Running your Spark Application on OCI Data Flow¶
Submit your code to Data Flow for workloads that require larger resources.
Notebook Extension¶
For most Notebook users, local or OCI Notebook Sessions, the notebook extension is the most straightforward integration with dataflow. It’s a “Set It and Forget It” API with options to update ad-hoc. You can configure your dataflow runs by running ads opctl configure
in the terminal.
After setting up your dataflow config, you can return to the Notebook. Import ads
and DataFlowConfig
:
import ads
from ads.jobs.utils import DataFlowConfig
Load the dataflow extension inside the notebook cell -
%load_ext ads.jobs.extension
Define config.

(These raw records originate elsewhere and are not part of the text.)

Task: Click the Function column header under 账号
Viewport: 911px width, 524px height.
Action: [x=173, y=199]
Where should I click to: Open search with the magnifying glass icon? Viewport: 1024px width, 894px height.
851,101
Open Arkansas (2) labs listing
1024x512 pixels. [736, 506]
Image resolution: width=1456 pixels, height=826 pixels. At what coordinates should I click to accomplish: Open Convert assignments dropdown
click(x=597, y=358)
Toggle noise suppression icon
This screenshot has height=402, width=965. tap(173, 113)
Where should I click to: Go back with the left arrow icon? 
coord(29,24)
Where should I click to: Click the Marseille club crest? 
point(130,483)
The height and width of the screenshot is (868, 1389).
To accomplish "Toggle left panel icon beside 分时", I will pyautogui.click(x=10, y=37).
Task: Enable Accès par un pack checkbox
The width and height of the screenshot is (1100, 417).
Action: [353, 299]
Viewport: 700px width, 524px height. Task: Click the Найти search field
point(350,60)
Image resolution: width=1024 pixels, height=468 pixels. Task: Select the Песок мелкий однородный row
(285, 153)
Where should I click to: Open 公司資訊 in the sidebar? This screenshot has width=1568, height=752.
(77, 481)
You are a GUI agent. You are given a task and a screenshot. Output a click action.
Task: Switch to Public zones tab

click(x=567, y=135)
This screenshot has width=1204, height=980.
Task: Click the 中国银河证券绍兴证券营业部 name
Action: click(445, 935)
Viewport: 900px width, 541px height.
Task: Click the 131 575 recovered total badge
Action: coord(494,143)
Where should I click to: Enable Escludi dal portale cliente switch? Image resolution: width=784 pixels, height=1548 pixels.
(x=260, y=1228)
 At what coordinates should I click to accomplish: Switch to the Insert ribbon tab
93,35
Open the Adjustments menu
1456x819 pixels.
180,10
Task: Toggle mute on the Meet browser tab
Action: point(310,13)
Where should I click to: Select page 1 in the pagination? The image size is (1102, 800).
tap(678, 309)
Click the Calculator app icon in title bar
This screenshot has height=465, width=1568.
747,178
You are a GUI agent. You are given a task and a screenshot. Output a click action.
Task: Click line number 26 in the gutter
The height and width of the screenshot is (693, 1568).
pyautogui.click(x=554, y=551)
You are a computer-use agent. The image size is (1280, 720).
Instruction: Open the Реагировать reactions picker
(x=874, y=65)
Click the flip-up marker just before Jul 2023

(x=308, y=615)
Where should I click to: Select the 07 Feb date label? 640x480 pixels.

If you have not yet configured your dataflow setting, or would like to amend the defaults, you can modify as shown below:
dataflow_config = DataFlowConfig()
dataflow_config.compartment_id = "ocid1.compartment.<your compartment ocid>"
dataflow_config.driver_shape = "VM.Standard.E4.Flex"
dataflow_config.driver_shape_config = oci.data_flow.models.ShapeConfig(ocpus=2, memory_in_gbs=32)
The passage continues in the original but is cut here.